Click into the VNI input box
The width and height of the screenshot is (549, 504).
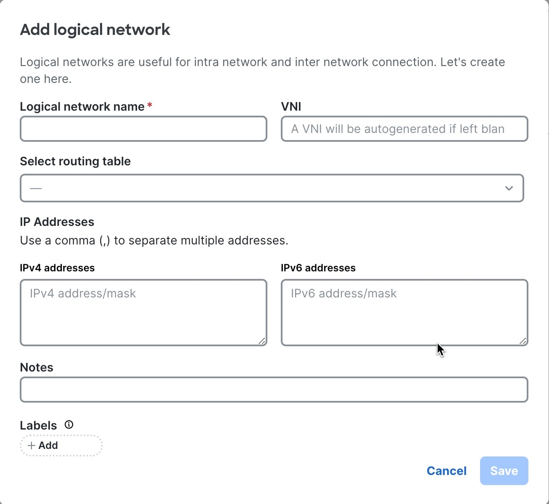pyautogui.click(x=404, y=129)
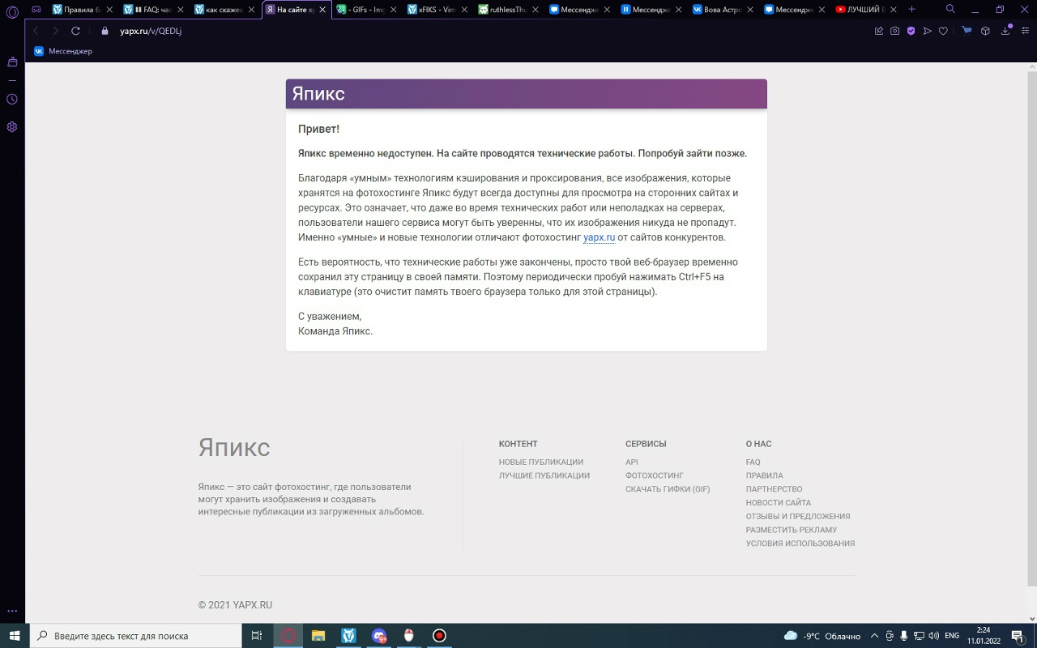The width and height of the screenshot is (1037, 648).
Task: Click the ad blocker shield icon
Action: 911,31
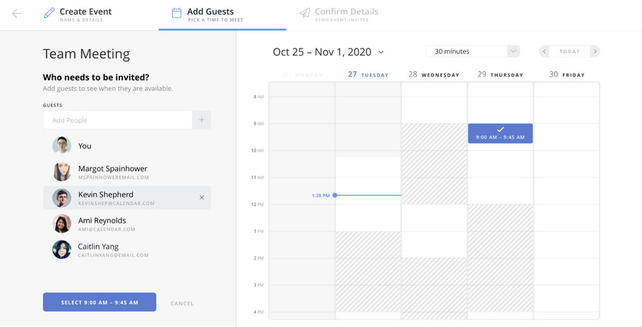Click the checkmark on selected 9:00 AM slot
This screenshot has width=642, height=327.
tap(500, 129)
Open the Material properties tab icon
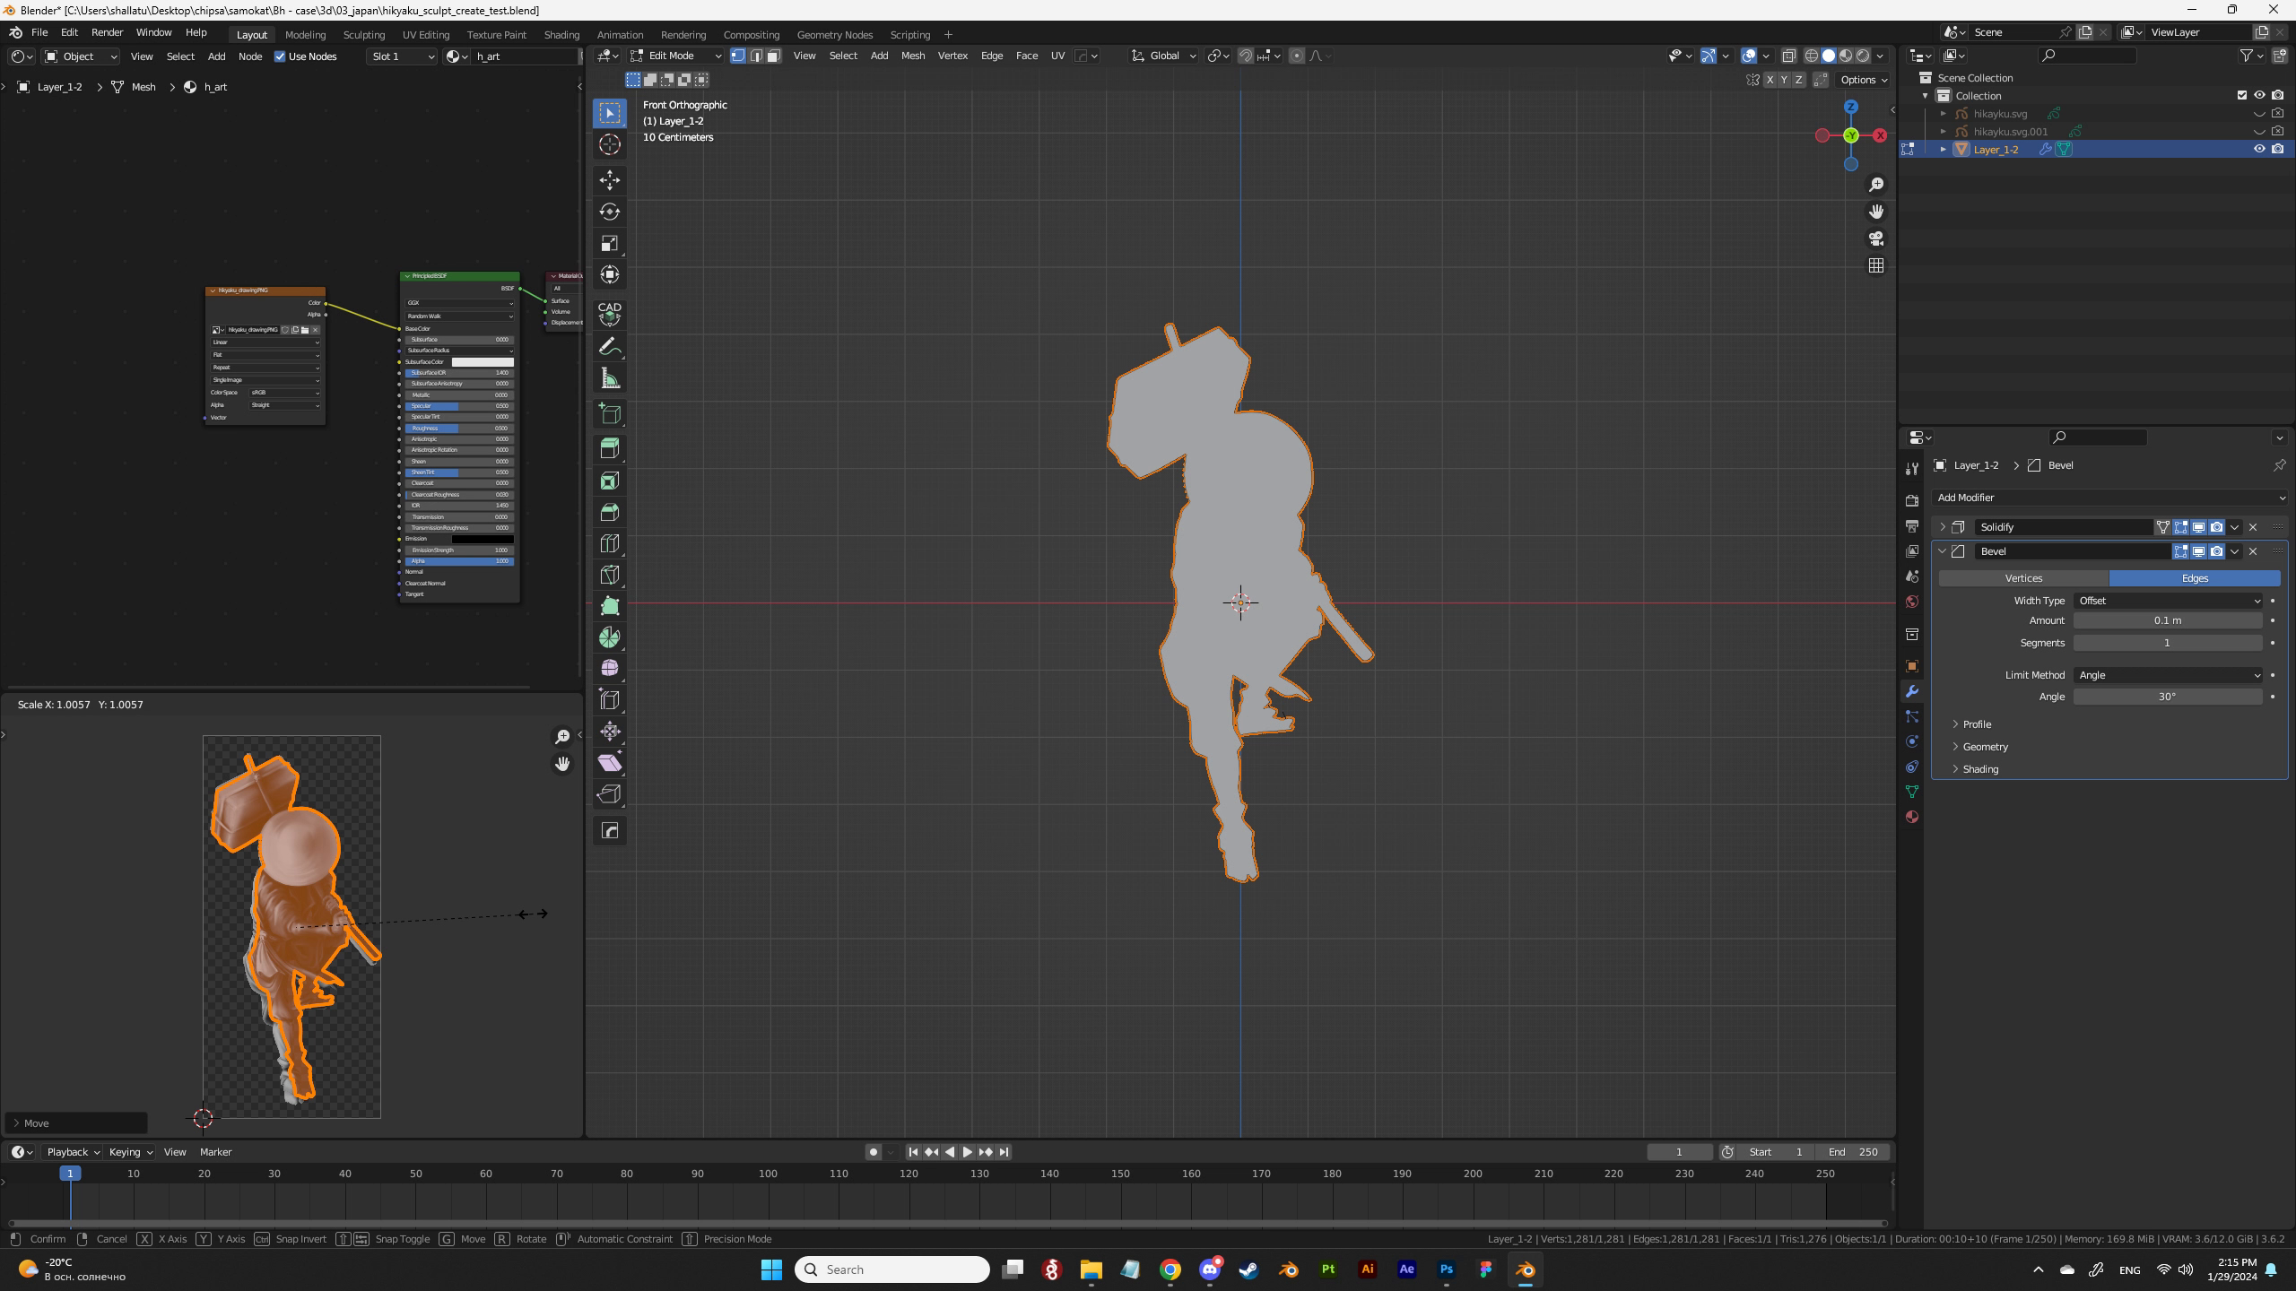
......
AIM OF THE EXERCISE. Set out every line of the records above as a numbered list, skipping blank lines and leaving the pictures out.

RIGHT ANSWER.
1. Click into the VNI input box
2. The width and height of the screenshot is (549, 504).
3. pyautogui.click(x=404, y=129)
4. The width and height of the screenshot is (1037, 648).
5. Task: Click the ad blocker shield icon
6. Action: 911,31
7. Click the checkmark on selected 9:00 AM slot
8. This screenshot has width=642, height=327.
9. tap(500, 129)
10. Open the Material properties tab icon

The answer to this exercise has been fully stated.